• Task objective
Nothing but the lines from the one containing "How do I perform: Click" through the last line of the data below should be returned, each exactly as it stands, pictures excluded.

• Record extracts

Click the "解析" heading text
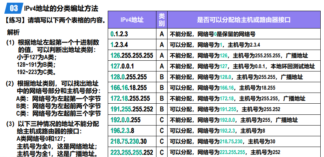 point(13,32)
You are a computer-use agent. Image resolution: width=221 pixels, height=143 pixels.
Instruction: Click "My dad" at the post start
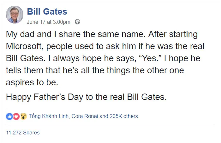pos(20,35)
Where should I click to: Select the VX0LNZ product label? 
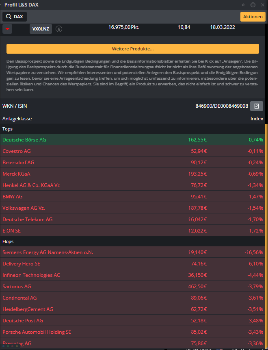coord(41,29)
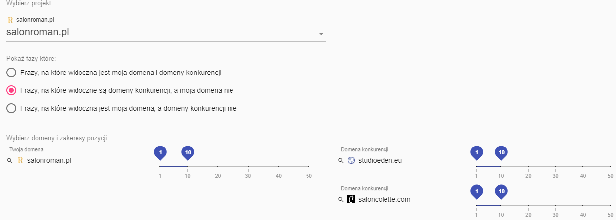This screenshot has width=616, height=220.
Task: Click the minimum handle of saloncolette.com slider
Action: point(476,192)
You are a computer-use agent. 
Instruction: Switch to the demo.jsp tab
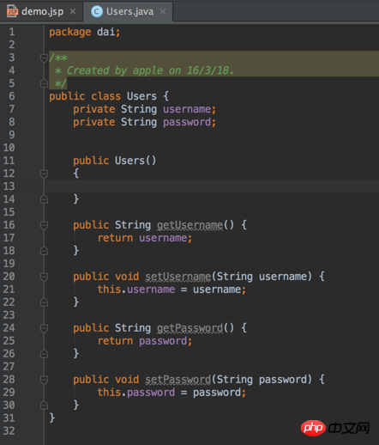42,12
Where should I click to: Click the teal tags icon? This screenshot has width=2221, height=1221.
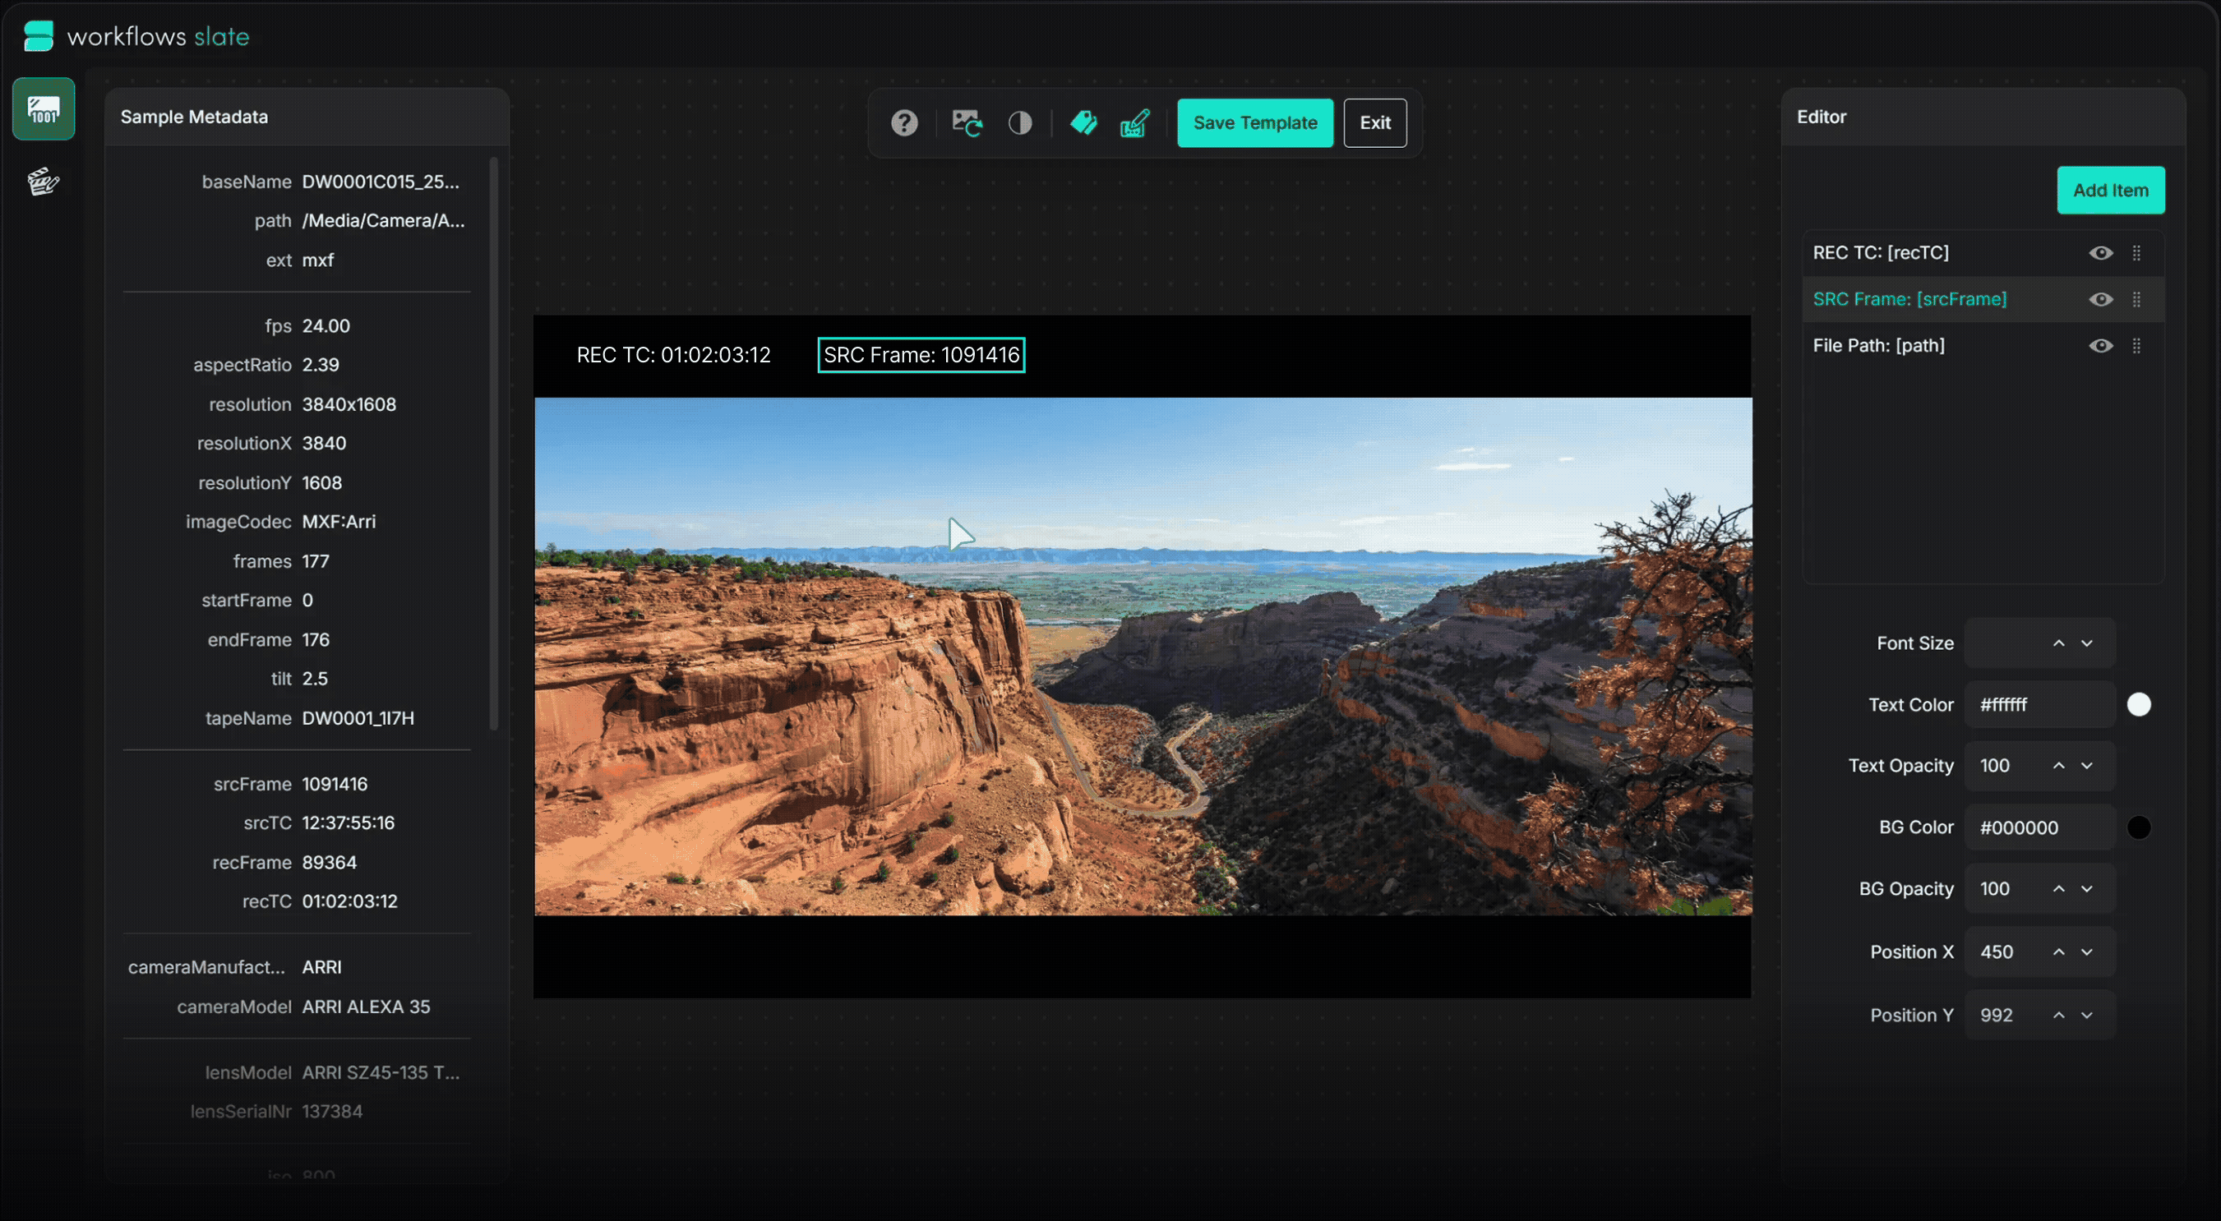[x=1083, y=123]
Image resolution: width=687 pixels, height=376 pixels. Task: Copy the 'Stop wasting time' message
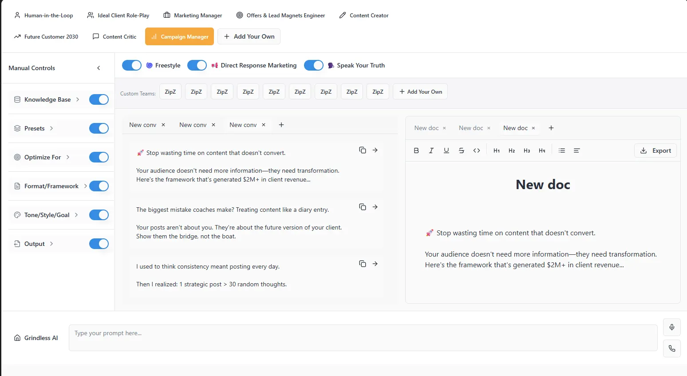(363, 150)
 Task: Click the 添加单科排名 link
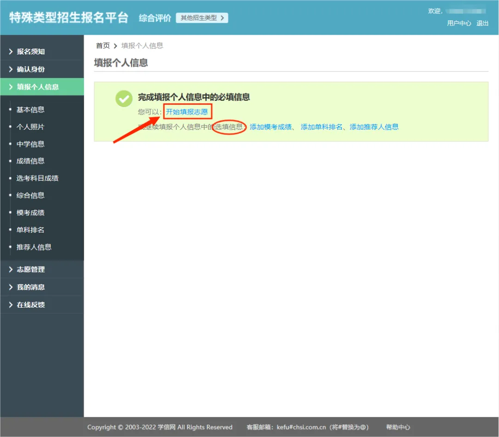pos(321,127)
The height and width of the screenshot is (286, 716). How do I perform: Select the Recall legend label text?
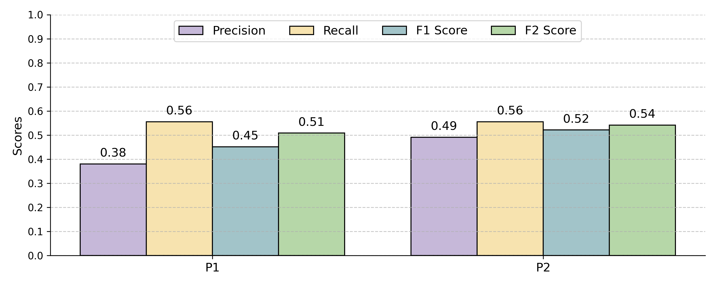pyautogui.click(x=340, y=31)
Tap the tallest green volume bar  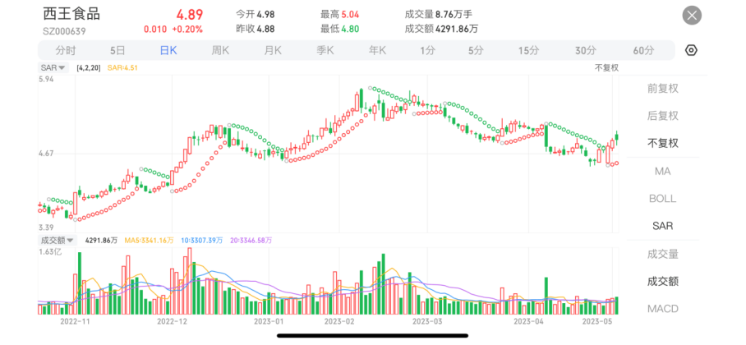click(x=80, y=283)
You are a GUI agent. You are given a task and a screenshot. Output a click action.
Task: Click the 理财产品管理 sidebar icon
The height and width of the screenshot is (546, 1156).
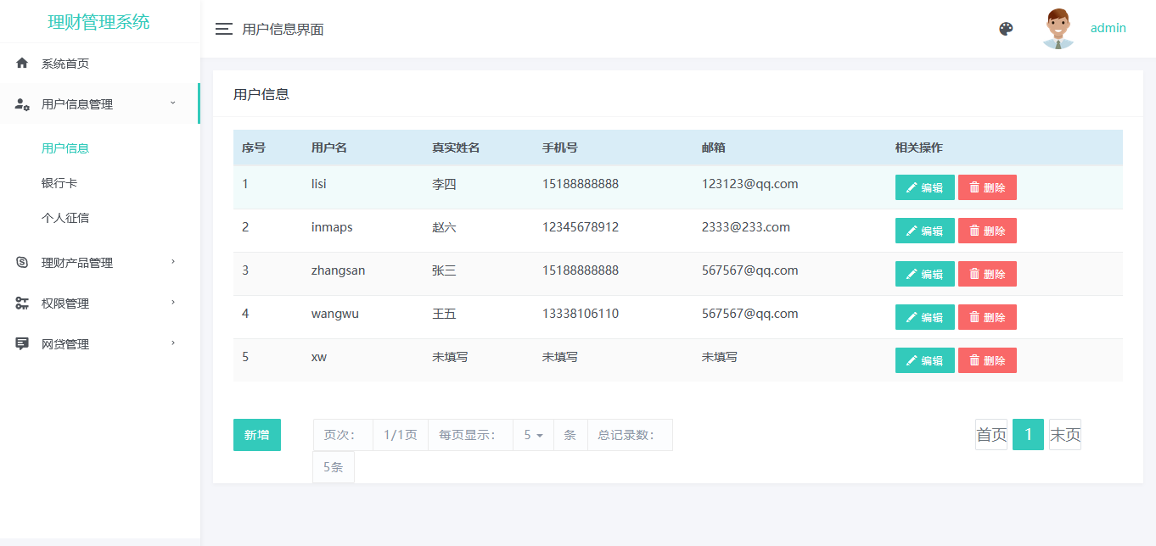tap(22, 263)
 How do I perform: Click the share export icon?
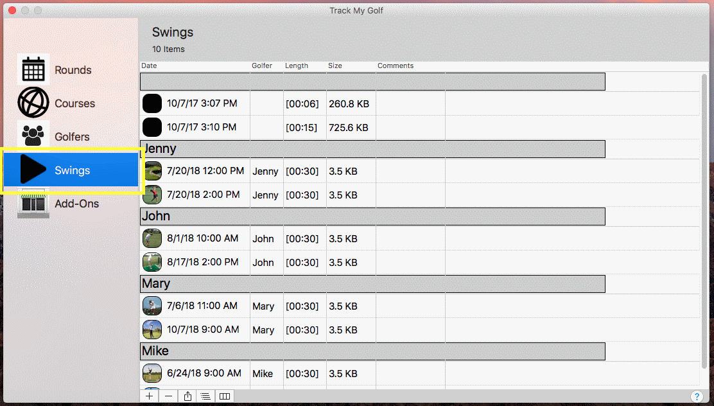tap(187, 396)
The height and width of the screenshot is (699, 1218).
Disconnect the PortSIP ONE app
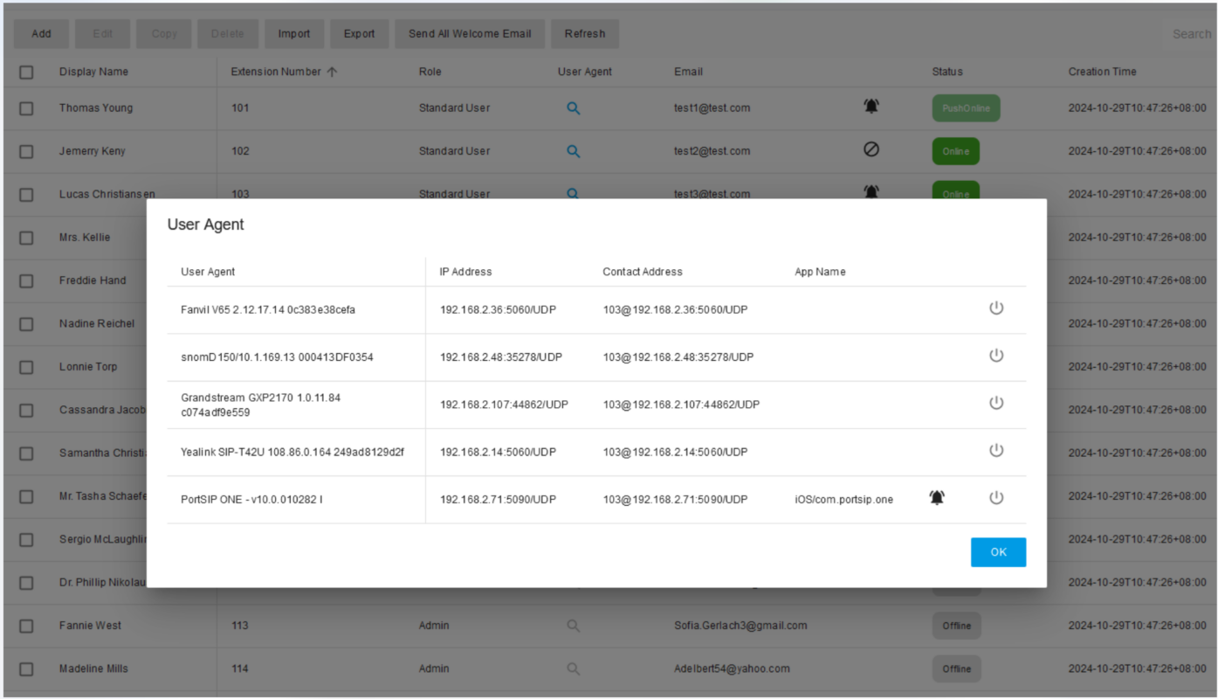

• Solution to this task
 How do I perform: Click the share export icon?
tap(187, 396)
The height and width of the screenshot is (699, 1218).
Disconnect the PortSIP ONE app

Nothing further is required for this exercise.